The Vandeae is a large monophyletic tribe within the family of orchids.

Scope
This tribe contains 1,700 - 2,000 species in more than 150 genera.

Epiphytic
These orchids are pantropical epiphytes and occur in tropical Asia, the Pacific Islands, Australia and Africa. Many of these orchids are horticulturally important, especially Vanda and Phalaenopsis.

Subtribes
This tribe is subdivided into four subtribes:
Subtribe Adrorhizinae
Subtribe Aeridinae (formerly, illegitimate subtribal name Sarcanthinae): largest subtribe with more than 1,000 species in 103 genera, including about 200 hybrid species; occurs mostly in Asia and Australia and with a few in Africa.
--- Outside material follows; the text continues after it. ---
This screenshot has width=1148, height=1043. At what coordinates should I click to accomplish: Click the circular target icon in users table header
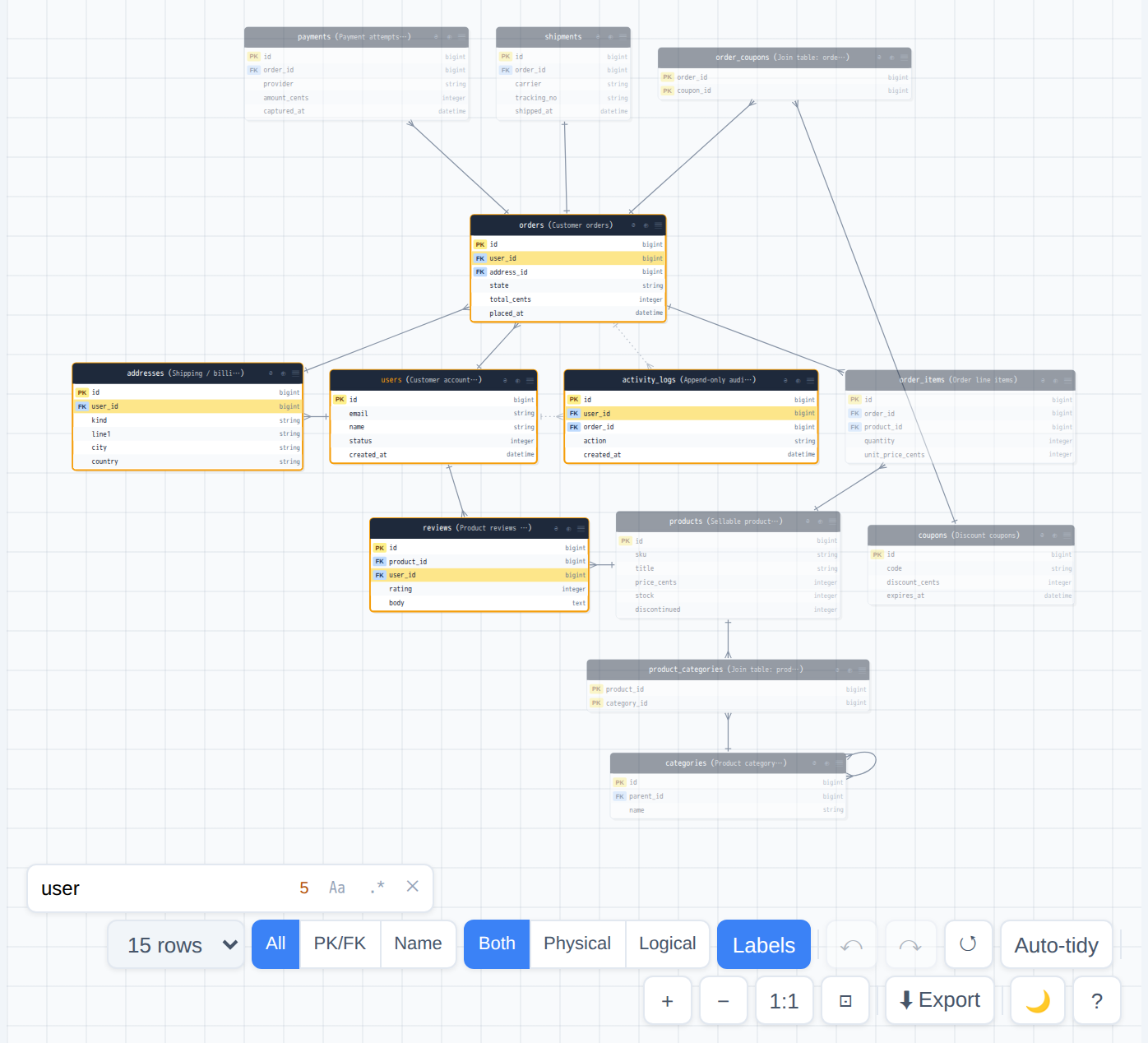pyautogui.click(x=517, y=381)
They are distinguished from the other subtribes by having an entire rostellum, a relatively small spur formed by the lip, and four (or two) pollinia.
Subtribe Angraecinae Summerh.: about  400 species in 19 genera. They occur in tropical Africa, Madagascar, the Mascarene and Comoros Islands and two genera in tropical America.  They are distinguished from the other subtribes by having an apron-like rostellum, an elongate spur, and two pollinia.
Subtribe Polystachyinae (formerly part of the Epidendreae) : about 220 species in two genera : Hederorkis and Polystachya. They all show four pollinia. The lip often has mealy hairs called pseudopollen on the upper surface.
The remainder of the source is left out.